The air quality is expected to deteriorate again in the Upper Hunter this afternoon.
Over the weekend a dozen of the air quality monitors showed the air quality exceeding the national standard of PM10 levels or course particle pollution.
The Office of Environment and Heritage (OEH) have sent a statement to Radio Hunter Valley from a spokesperson that says right now NSW is experiencing its highest level of dust activity in 10 years.
"High dust levels were recorded in the Upper Hunter on Sunday night after a cold front with strong winds carried large amounts of dust from drought-affected inland NSW into the area."
"According to the OEH Dustwatch program, Spring 2018 was the second dustiest spring since surveys began in 2005 – only surpassed by September 2009, the year of the Red Dawn dust storm that engulfed Sydney."
"The EPA has required all coal mines to implement best practice measures to minimise dust emissions via the Dust Stop Program.

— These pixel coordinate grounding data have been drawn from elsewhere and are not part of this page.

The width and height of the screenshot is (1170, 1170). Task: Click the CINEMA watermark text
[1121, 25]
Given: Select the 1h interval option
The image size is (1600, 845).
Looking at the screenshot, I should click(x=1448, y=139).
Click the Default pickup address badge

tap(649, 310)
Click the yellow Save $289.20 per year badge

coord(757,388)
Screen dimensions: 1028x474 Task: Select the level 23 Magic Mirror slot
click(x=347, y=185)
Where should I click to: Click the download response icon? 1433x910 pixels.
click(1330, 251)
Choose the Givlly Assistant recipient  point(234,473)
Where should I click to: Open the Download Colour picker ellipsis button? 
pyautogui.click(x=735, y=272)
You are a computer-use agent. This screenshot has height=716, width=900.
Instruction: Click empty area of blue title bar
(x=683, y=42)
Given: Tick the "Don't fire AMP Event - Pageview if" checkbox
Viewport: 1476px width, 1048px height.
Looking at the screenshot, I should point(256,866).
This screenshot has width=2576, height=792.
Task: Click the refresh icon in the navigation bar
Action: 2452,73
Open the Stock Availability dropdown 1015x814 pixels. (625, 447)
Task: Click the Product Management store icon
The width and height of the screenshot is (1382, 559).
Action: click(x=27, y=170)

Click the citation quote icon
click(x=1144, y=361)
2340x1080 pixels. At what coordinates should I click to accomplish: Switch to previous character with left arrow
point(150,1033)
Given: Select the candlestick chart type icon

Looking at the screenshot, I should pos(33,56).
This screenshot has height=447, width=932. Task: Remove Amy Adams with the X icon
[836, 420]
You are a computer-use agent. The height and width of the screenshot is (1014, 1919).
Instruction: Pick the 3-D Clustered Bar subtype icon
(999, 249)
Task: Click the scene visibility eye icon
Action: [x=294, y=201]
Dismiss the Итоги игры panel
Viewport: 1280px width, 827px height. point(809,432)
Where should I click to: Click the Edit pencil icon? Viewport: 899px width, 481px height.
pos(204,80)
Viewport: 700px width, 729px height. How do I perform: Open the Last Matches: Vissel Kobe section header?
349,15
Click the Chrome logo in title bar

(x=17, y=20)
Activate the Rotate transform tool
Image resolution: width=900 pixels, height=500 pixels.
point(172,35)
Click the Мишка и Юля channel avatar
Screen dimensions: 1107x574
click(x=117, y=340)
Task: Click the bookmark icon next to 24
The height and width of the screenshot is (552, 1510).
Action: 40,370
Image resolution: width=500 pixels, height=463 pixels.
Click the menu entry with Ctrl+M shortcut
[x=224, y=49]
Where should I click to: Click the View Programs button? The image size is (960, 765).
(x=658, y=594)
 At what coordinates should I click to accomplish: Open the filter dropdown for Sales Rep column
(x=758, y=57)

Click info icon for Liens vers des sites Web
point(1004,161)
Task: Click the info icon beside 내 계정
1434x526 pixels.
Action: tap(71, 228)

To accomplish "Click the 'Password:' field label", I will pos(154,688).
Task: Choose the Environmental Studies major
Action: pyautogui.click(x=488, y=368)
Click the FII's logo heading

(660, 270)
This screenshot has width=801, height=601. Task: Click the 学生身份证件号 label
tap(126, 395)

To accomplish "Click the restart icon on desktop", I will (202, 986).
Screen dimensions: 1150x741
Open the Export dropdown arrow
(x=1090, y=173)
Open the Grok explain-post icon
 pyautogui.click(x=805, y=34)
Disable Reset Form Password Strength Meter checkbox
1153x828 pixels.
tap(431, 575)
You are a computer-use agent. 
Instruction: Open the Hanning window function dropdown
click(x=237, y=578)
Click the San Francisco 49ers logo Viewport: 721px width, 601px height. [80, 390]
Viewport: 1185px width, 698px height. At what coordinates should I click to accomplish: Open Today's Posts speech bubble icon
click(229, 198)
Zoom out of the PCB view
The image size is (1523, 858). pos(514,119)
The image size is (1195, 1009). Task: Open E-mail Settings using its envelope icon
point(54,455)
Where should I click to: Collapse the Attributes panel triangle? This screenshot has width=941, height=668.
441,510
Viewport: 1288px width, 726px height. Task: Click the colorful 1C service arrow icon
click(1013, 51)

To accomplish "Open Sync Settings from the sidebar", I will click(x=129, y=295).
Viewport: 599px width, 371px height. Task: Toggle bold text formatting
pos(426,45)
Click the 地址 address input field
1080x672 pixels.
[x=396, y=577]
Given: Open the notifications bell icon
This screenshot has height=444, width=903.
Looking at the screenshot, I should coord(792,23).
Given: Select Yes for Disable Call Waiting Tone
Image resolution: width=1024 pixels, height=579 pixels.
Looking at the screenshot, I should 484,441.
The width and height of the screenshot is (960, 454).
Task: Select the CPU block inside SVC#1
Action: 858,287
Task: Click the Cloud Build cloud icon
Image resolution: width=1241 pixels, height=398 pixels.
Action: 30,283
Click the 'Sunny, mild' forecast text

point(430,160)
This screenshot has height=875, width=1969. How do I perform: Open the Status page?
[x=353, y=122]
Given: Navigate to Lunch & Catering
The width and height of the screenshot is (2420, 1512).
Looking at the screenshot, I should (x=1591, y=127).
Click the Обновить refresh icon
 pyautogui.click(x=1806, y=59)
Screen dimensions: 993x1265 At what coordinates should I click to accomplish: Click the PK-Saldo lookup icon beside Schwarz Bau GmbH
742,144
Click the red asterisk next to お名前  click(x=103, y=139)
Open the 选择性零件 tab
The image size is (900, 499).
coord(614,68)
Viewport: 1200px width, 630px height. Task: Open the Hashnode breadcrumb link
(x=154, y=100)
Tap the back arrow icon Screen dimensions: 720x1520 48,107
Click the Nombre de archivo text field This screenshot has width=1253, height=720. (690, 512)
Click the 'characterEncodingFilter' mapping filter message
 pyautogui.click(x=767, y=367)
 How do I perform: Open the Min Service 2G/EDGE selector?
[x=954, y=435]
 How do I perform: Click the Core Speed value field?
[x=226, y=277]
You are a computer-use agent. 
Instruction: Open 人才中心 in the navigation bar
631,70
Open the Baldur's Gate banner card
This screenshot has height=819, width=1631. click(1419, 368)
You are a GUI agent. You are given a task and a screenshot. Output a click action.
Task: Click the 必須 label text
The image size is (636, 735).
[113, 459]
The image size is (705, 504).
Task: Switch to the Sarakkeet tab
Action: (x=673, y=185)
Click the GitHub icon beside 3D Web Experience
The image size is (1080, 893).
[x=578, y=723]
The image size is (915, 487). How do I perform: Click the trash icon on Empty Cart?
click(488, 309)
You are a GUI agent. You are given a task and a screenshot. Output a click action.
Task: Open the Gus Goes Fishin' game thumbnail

The EPA monitors compliance with the requirements through inspections, which is estimated to be reducing particle emissions from NSW coal mines by 22,000 tonnes per annum."
The peak in dust in the Upper Hunter's air also means that over the next few days emergency departments and doctors surgeries could see a rise in patients presenting with respiratory issues.
Bob Vickers, a GP from Singleton said he could see the brown haze in the air even as he drove into work today.
"Already today I've received an alert on my phone for one of the Singleton air quality monitors for dust levels. even without looking at the monitors, looking out the window everyone in town can see the brown haze,"
"We know that with the occasional days of high levels of PM10 course particles we are likely to see over the coming ays increased rates of asthma exacerbation, hay fever, essentially upper airway irritation, so this is the sudden change that we see with these days as opposed to the long term change from the average high level," said Bob Vickers.
He added that on days like today there needs to be more than just a Total Fire Ban put into place.
"There's a mix of sources for air pollution from industrial production, seasonal weather, dust production, agriculture, diesel exhaust,"
"What I find funny with weather like today we have forecast that it's going to be hot and dry and windy so we made amendments like let's put in a Total Fire Ban, but what we're not doing is putting in change of activity, we have large trucks still driving on the haul ways close to town... so I really hope that a lot of the open cut voids are hanging their activities today," said Bob Vickers.